Naturalist moral realism typically identifies moral properties through their causal roles within homeostatic property clusters, often resulting in a welfarist consequentialism where the good is defined by human flourishing. However, this framework fails to account for excellence as a primary and constitutive form of value that transcends mere well-being. Diverse excellences lack the causal unity required by naturalist theories and are better understood as varying reflections of a transcendent Good. Furthermore, consequentialism remains inadequate for individuals in states of helplessness; when social or political agency is limited, the moral significance of a life often resides in the non-consequentialist value of “standing for” the good through symbolic action rather than the effective promotion of outcomes.

Metaethically, a “critical stance” is necessary to maintain the distinction between current moral convictions and the good itself.
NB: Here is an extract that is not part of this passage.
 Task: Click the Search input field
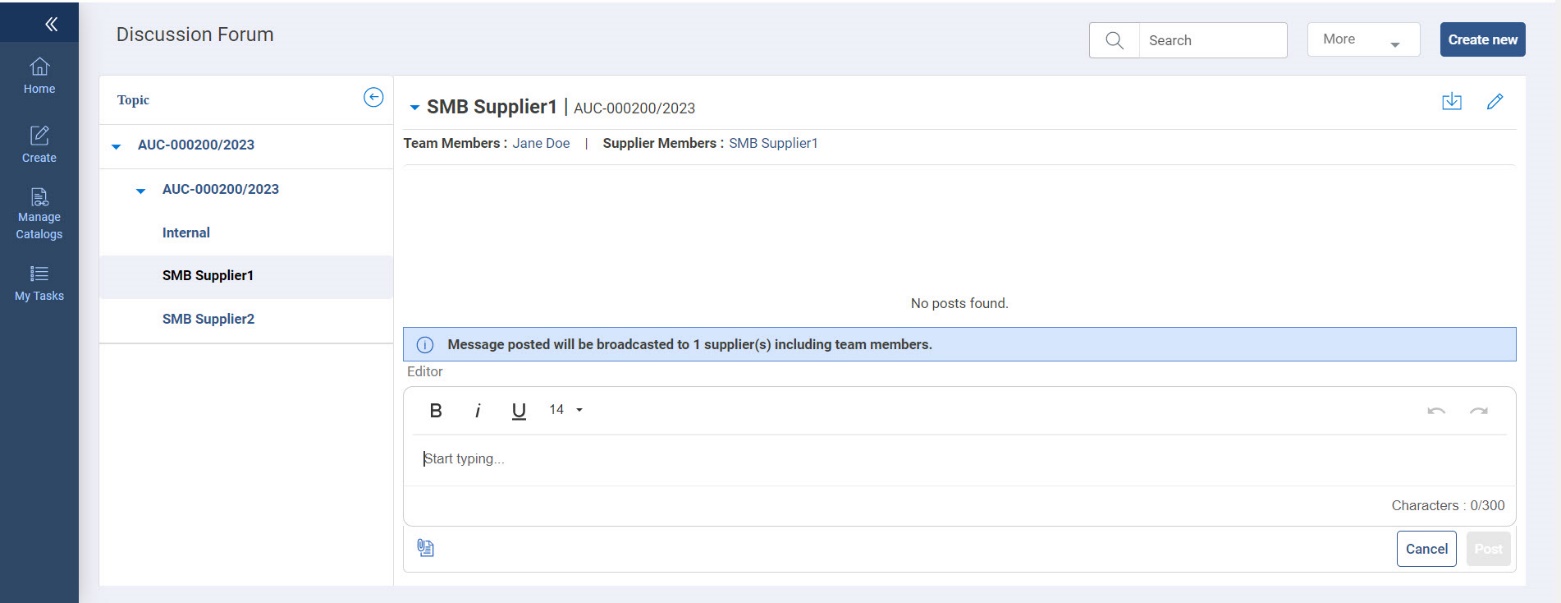1212,40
While naturalism attempts to ground the referents of moral terms in the explanatory successes of social sciences, it risks identifying the good with finite, potentially problematic natural properties. A theistic or transcendent framework better preserves the critical stance by positing a Good that is inexhaustible and beyond full human comprehension. This allows for a persistent normative challenge to any natural property and acknowledges that moral identification requires affective responses, such as Eros and admiration, which ensure the good remains a proper object of devotion rather than a mere subject of epistemic inquiry. – AI-generated abstract.